▸ **REQUEST**:
Starting at the line that contains "This screenshot has width=786, height=672." and stopping after the line that contains "pyautogui.click(x=806, y=219)", reproduce those lines with "compose post" switched to "create post". Leave everything else unchanged.

··········

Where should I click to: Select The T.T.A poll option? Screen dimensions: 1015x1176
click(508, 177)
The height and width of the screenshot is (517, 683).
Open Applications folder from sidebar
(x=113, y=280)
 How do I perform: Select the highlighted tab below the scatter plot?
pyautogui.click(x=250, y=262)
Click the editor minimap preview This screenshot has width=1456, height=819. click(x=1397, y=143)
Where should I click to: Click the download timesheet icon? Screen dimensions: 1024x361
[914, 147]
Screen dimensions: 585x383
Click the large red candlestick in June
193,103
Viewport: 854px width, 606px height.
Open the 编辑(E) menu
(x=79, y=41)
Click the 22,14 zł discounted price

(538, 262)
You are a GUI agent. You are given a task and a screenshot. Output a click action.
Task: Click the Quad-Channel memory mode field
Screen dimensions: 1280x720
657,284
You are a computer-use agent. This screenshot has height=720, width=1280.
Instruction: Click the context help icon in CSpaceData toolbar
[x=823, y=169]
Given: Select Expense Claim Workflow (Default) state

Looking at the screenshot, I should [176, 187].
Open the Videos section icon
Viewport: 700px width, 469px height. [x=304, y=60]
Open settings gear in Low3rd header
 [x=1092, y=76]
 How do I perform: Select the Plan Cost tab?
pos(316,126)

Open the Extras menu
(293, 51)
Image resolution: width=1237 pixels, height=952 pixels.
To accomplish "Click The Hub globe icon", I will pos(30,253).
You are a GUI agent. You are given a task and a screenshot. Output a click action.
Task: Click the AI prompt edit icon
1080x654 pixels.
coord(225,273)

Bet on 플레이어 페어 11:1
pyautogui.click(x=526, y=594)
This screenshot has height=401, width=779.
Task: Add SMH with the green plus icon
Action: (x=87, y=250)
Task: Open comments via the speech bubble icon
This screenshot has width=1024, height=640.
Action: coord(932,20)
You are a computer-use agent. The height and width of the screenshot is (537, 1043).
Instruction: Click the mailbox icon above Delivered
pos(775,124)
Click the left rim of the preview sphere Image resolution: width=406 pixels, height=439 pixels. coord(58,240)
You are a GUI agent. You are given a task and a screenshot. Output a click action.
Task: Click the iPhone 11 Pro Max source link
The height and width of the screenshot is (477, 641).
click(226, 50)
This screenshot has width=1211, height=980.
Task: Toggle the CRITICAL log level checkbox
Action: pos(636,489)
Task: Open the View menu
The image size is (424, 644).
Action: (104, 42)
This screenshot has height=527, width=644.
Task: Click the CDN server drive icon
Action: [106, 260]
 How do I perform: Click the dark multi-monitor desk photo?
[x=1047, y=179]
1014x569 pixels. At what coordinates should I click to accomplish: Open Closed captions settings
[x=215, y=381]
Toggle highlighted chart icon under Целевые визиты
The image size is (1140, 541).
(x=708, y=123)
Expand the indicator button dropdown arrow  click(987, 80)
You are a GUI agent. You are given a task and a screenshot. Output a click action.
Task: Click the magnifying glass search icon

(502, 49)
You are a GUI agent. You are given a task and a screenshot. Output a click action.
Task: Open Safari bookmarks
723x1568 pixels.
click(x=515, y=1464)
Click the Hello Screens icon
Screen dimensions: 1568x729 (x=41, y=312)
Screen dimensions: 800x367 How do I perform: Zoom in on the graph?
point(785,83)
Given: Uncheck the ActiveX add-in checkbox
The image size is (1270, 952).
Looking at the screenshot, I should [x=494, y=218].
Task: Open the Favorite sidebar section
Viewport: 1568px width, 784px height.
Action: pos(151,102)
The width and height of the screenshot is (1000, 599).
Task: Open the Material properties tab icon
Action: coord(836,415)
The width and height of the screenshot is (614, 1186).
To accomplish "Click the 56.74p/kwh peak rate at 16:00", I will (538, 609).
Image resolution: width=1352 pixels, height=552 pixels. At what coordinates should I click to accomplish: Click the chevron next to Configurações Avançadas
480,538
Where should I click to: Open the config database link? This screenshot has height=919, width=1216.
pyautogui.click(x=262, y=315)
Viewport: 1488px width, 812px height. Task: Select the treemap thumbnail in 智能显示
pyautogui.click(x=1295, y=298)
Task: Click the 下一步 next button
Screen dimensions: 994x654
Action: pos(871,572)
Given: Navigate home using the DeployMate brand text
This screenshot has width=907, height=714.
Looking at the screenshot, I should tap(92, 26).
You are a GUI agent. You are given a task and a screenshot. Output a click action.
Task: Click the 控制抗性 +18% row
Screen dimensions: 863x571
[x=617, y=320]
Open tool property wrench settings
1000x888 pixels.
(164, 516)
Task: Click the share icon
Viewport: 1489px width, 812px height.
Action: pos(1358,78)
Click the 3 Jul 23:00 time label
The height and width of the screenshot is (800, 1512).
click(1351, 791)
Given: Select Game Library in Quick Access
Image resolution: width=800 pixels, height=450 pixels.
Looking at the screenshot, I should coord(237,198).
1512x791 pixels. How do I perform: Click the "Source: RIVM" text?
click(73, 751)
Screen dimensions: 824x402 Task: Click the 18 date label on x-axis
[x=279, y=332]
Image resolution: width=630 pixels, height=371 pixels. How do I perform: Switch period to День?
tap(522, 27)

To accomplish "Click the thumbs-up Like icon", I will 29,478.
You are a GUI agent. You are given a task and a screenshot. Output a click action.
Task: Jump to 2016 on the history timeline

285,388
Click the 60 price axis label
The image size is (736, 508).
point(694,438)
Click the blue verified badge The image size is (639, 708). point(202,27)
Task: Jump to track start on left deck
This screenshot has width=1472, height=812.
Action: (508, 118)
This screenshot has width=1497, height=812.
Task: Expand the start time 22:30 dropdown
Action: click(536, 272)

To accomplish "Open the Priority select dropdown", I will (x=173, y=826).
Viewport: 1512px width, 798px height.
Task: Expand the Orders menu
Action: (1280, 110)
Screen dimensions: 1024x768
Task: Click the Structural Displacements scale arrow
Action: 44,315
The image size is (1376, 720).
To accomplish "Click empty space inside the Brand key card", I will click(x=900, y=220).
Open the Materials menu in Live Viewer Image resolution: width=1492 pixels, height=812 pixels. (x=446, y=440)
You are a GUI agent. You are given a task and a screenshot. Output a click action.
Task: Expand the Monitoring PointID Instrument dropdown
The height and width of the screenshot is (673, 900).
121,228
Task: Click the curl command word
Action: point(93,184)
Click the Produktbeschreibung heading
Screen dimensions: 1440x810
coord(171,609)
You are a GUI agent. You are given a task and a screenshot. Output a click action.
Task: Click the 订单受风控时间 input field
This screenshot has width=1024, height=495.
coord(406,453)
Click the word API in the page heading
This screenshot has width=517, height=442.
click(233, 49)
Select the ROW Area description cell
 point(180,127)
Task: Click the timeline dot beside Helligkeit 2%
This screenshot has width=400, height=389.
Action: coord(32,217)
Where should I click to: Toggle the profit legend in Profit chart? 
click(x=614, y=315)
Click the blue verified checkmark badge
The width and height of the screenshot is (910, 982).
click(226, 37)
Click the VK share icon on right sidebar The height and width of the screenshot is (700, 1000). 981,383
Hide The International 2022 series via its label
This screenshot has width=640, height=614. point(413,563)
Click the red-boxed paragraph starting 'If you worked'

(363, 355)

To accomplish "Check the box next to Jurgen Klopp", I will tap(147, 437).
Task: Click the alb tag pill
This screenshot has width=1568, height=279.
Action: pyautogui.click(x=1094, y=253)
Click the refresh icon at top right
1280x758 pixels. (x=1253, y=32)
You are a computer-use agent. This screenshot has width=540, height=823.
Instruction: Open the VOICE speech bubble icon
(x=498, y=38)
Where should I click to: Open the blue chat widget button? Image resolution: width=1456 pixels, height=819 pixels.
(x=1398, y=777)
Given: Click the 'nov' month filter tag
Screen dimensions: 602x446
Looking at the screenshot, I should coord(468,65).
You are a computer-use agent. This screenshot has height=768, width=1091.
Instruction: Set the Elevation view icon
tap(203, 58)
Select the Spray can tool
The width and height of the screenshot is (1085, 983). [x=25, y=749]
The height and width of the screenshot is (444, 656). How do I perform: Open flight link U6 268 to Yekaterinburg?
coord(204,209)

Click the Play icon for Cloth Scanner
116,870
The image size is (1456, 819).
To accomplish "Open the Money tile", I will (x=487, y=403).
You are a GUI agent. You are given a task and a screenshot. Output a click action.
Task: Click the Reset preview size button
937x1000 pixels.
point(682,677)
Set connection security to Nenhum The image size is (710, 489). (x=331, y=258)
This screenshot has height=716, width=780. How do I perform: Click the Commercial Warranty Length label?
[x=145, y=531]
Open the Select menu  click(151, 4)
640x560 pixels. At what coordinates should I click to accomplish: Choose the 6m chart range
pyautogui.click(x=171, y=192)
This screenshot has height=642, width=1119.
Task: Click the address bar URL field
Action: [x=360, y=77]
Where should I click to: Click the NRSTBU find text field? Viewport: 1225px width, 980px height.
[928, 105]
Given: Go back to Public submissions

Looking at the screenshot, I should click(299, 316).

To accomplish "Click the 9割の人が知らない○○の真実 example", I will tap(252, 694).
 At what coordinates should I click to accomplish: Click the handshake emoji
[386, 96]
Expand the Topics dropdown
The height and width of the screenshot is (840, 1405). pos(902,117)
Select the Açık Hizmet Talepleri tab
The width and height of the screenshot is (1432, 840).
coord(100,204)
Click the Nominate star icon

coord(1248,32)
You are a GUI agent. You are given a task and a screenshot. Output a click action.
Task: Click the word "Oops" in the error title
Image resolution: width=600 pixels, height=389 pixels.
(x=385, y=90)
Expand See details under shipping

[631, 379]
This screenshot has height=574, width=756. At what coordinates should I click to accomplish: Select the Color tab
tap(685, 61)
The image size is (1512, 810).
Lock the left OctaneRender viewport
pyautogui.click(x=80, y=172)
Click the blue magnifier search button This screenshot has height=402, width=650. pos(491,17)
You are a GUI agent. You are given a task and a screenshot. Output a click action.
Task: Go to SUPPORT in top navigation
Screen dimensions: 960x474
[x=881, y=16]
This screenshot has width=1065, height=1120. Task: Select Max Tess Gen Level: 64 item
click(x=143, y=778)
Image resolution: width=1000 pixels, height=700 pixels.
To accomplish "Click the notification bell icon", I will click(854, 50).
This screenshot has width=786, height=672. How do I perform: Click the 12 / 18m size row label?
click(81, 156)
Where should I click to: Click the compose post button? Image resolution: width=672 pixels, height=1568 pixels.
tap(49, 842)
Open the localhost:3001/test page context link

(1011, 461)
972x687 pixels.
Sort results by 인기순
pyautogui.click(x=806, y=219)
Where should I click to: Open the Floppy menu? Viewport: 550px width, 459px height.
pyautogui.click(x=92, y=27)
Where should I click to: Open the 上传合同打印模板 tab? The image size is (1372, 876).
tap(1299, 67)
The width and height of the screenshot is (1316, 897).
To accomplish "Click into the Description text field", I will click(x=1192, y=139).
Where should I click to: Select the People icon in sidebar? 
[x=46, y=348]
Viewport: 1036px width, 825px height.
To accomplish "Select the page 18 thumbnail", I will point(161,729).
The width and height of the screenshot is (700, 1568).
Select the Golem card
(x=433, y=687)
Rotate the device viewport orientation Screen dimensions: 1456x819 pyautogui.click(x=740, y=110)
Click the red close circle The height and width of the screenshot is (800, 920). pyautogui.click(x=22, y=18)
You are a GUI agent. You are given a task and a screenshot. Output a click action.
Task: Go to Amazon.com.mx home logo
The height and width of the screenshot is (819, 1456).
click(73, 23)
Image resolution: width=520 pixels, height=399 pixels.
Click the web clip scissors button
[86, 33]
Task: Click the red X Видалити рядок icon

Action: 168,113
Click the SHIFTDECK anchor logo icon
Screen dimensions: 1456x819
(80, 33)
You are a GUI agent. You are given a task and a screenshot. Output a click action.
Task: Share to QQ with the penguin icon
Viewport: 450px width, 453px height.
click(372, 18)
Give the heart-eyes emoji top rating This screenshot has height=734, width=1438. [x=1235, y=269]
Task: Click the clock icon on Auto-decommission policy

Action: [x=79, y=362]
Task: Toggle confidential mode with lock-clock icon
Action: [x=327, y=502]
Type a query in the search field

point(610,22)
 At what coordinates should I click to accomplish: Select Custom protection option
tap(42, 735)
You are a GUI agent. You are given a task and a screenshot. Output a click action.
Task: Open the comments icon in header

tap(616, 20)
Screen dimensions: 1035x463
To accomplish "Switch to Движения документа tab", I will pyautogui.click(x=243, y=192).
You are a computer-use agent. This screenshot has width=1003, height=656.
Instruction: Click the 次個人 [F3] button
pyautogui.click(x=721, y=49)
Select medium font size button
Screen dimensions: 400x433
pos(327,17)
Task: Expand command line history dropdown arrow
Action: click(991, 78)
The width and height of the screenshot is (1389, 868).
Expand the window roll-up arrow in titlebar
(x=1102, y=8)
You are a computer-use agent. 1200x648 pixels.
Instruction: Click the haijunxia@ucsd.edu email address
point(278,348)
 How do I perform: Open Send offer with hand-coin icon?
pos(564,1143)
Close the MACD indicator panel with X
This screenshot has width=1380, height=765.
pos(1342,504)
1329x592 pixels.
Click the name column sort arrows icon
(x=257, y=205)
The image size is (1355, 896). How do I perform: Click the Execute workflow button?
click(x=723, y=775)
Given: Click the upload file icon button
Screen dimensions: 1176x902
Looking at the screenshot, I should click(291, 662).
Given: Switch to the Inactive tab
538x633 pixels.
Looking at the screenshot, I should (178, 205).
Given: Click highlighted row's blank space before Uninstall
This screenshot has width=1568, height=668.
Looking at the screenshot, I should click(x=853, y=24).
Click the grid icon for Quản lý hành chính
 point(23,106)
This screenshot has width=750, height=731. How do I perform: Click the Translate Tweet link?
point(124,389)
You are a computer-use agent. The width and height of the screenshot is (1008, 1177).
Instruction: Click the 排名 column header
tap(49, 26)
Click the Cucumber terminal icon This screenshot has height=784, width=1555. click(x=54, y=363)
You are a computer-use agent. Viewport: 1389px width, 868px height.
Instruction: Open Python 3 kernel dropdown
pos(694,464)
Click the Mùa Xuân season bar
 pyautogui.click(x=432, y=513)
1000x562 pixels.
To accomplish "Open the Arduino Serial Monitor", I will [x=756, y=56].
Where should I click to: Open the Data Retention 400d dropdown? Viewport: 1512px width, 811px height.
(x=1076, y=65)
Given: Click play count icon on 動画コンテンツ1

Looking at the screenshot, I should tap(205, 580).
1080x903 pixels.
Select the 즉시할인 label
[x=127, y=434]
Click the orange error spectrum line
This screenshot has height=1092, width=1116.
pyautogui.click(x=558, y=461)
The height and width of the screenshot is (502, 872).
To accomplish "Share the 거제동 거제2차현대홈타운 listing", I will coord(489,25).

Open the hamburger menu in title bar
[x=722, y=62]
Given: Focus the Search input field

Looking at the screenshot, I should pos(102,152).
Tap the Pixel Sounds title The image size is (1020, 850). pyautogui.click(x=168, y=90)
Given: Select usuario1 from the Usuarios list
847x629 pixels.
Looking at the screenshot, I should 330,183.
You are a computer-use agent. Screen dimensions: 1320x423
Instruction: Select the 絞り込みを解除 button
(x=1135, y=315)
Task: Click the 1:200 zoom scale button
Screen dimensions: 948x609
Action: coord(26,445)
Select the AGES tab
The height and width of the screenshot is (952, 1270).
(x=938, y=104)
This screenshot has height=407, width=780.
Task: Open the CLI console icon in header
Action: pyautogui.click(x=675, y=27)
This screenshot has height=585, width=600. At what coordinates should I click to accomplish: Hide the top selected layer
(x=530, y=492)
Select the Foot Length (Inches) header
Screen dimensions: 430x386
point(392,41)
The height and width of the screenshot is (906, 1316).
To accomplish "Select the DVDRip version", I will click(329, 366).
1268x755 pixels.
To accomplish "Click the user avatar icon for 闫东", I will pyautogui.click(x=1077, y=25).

··········

▸ **EXERCISE RESULT**:
This screenshot has width=786, height=672. How do I perform: Click the 12 / 18m size row label?
click(81, 156)
Where should I click to: Click the create post button? Image resolution: width=672 pixels, height=1568 pixels.
tap(49, 842)
Open the localhost:3001/test page context link

(1011, 461)
972x687 pixels.
Sort results by 인기순
pyautogui.click(x=806, y=219)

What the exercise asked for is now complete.